Tuesday, July 5, 2011

Please Stay

When someone we care about dies unexpectedly, the feeling is the emotional equivalent of a kick in the nuts. In addition to the pain and low-level nausea experienced, there are the added components of shock and disorientation. That’s because no one ever really expects to get kicked in the nuts; it’s almost impossible to prepare for it in advance or process it immediately afterward. (I know this analogy is only visceral for men, but I’m sure most women at least have an intellectual understanding of how physically traumatic that is.) Sudden death is also one of those things that doesn’t hurt less because we’ve experienced it before.

In fact, for me at least, there is a subtle difference to the experience when it happens repeatedly in a short period of time. It’s beginning to feel like what I understand happens in post-concussive syndrome. I didn’t know until I looked it up just this second, but post-concussive syndrome is what used to be called shell shock. That’s just about exactly right. I feel off-balance and foggy. I’m having even more trouble than usual concentrating on what’s in front of me.

For the third time in just about that many months, someone I know has taken his own life. And I’m finding, as I’m sure many of my friends are, the emotional toll is somewhat cumulative. The pain is a little sharper and at the same time more diffuse. Three months ago I was sad and confused. Today, added to the sadness and confusion are feelings of helplessness and frustration.

Of course, part of the human condition is that we try to make sense of the seemingly senseless, find a point in the impossibly pointless. Recovering alcoholics and addicts (read: me) are usually even more inclined to analyze and dissect in search for answers.

When seeking a spiritual solution for alcohol or drug addiction, belief in at least the possibility of a power greater than us is essential. With that often comes the conviction that everything happens for a reason. Until the moment when what happens seems unreasonable to us. In these situations I find my philosophical views are in complete conflict with my emotional views.

I guess it’s at least good that my vision of the universal force doesn’t include human constructs of good, evil, mercy and kindness. As beings that can barely see a speck of the actual big picture, it’s only natural that we see good and bad and mean and kind in the things that occur in our lives. We have exactly zero knowledge of how the universe works and the force that is behind it.

MATERIAL SHOWN:
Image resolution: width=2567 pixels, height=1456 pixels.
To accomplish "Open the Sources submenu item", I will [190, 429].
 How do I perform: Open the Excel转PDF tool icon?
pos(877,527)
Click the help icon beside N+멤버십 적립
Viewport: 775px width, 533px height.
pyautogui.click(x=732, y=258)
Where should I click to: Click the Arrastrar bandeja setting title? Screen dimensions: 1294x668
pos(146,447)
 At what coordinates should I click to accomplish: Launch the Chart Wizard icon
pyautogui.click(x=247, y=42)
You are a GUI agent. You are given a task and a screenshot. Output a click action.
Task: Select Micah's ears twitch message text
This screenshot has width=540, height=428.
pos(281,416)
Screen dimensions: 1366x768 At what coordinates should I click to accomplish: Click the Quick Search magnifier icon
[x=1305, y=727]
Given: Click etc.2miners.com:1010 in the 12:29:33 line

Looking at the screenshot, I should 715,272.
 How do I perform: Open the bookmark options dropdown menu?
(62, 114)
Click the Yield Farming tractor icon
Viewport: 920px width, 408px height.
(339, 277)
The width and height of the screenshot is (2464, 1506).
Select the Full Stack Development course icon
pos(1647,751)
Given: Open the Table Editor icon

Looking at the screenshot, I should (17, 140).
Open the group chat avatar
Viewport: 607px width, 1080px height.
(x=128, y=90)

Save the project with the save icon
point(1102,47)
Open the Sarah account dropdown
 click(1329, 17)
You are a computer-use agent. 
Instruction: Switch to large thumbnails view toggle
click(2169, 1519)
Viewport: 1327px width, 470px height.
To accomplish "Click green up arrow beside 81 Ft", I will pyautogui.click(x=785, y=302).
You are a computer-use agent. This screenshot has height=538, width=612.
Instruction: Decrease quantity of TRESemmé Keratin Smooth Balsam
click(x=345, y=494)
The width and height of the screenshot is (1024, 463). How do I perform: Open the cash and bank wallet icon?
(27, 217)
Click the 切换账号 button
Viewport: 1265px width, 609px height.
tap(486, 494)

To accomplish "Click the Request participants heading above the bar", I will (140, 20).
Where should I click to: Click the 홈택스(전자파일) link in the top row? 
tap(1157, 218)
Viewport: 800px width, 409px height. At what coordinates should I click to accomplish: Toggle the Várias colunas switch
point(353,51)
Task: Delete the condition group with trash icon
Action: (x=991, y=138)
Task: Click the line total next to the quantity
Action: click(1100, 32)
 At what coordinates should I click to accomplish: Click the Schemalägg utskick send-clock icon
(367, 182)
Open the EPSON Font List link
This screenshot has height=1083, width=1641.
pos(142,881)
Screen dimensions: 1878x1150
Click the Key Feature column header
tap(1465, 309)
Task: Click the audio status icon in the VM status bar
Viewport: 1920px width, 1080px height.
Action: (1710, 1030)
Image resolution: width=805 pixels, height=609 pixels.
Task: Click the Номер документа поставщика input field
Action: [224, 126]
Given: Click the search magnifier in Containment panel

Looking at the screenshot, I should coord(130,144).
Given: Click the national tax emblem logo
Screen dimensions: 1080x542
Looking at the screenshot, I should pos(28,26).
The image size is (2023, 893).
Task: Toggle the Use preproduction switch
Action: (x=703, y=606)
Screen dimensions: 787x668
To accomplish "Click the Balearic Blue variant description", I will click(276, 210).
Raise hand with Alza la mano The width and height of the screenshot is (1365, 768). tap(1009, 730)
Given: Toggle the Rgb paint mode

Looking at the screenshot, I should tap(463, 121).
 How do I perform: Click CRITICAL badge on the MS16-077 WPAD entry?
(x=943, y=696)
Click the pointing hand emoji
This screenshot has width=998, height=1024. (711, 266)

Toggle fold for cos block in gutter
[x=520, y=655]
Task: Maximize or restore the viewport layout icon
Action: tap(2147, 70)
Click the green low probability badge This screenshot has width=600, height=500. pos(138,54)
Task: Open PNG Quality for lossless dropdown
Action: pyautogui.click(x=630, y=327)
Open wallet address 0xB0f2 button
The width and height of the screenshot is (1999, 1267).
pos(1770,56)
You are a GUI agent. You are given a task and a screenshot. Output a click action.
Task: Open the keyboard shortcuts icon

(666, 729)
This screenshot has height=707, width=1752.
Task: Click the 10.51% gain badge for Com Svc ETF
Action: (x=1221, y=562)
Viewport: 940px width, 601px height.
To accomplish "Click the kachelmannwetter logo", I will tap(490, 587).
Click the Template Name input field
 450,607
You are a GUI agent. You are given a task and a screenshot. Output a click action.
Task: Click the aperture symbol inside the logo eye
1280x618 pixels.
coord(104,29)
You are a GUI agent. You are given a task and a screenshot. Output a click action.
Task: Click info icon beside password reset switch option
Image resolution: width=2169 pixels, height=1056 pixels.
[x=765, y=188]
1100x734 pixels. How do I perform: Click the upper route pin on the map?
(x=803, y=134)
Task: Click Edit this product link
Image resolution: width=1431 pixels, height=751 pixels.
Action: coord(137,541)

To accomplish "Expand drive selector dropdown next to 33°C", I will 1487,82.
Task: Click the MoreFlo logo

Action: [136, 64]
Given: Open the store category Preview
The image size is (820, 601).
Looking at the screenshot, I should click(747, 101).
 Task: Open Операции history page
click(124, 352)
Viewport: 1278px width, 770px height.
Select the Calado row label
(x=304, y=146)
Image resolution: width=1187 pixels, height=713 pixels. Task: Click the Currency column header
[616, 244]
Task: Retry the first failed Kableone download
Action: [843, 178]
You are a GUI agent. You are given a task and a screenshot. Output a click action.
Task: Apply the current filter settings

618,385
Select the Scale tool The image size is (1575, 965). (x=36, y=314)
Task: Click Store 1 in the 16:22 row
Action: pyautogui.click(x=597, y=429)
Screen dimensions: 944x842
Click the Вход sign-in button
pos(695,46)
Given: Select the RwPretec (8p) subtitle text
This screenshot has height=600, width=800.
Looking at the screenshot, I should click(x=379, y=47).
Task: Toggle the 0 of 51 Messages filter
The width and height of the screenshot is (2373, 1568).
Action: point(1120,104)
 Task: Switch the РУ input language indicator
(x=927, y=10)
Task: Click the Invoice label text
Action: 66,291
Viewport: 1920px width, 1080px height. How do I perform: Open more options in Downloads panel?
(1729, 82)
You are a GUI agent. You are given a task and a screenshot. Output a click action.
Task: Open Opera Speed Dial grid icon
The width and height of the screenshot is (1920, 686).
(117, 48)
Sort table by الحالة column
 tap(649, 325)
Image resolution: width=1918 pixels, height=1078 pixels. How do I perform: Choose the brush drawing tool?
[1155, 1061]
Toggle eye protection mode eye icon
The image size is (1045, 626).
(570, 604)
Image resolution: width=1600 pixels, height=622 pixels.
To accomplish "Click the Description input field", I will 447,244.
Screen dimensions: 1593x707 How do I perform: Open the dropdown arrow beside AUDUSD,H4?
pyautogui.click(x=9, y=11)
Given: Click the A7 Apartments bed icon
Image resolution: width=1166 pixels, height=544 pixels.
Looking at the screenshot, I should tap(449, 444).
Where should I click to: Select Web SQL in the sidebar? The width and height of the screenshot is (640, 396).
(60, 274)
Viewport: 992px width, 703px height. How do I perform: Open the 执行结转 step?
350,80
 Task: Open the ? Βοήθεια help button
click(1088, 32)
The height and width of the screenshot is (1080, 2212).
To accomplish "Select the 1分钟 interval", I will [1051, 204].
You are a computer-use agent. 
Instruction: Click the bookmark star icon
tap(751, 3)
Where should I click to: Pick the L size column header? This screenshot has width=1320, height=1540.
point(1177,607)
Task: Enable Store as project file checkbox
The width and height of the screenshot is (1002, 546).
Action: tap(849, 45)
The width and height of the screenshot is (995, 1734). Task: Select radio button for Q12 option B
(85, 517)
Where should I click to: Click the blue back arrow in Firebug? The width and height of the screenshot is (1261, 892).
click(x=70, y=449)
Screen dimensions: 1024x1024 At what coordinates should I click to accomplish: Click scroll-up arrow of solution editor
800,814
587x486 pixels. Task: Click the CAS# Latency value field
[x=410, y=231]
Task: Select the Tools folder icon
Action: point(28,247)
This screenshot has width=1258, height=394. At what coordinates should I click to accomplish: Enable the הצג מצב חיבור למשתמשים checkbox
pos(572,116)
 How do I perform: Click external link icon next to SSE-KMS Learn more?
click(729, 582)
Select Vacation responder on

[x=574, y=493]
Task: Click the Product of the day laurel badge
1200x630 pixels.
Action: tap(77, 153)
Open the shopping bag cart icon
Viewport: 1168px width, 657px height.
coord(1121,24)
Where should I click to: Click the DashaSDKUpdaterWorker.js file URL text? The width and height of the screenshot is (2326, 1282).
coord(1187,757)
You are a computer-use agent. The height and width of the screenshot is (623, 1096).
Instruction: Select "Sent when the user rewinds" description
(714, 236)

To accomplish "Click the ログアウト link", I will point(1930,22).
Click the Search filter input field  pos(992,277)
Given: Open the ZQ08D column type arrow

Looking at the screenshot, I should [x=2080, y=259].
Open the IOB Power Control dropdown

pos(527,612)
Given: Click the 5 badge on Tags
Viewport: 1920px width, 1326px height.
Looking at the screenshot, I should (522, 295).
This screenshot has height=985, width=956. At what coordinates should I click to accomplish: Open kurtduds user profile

WORK REQUIRED:
Copy out the entire "Please Stay" blog post above word for word, from its date line to its final sentence.

WRITTEN ANSWER:
Tuesday, July 5, 2011

Please Stay

When someone we care about dies unexpectedly, the feeling is the emotional equivalent of a kick in the nuts. In addition to the pain and low-level nausea experienced, there are the added components of shock and disorientation. That’s because no one ever really expects to get kicked in the nuts; it’s almost impossible to prepare for it in advance or process it immediately afterward. (I know this analogy is only visceral for men, but I’m sure most women at least have an intellectual understanding of how physically traumatic that is.) Sudden death is also one of those things that doesn’t hurt less because we’ve experienced it before.

In fact, for me at least, there is a subtle difference to the experience when it happens repeatedly in a short period of time. It’s beginning to feel like what I understand happens in post-concussive syndrome. I didn’t know until I looked it up just this second, but post-concussive syndrome is what used to be called shell shock. That’s just about exactly right. I feel off-balance and foggy. I’m having even more trouble than usual concentrating on what’s in front of me.

For the third time in just about that many months, someone I know has taken his own life. And I’m finding, as I’m sure many of my friends are, the emotional toll is somewhat cumulative. The pain is a little sharper and at the same time more diffuse. Three months ago I was sad and confused. Today, added to the sadness and confusion are feelings of helplessness and frustration.

Of course, part of the human condition is that we try to make sense of the seemingly senseless, find a point in the impossibly pointless. Recovering alcoholics and addicts (read: me) are usually even more inclined to analyze and dissect in search for answers.

When seeking a spiritual solution for alcohol or drug addiction, belief in at least the possibility of a power greater than us is essential. With that often comes the conviction that everything happens for a reason. Until the moment when what happens seems unreasonable to us. In these situations I find my philosophical views are in complete conflict with my emotional views.

I guess it’s at least good that my vision of the universal force doesn’t include human constructs of good, evil, mercy and kindness. As beings that can barely see a speck of the actual big picture, it’s only natural that we see good and bad and mean and kind in the things that occur in our lives. We have exactly zero knowledge of how the universe works and the force that is behind it.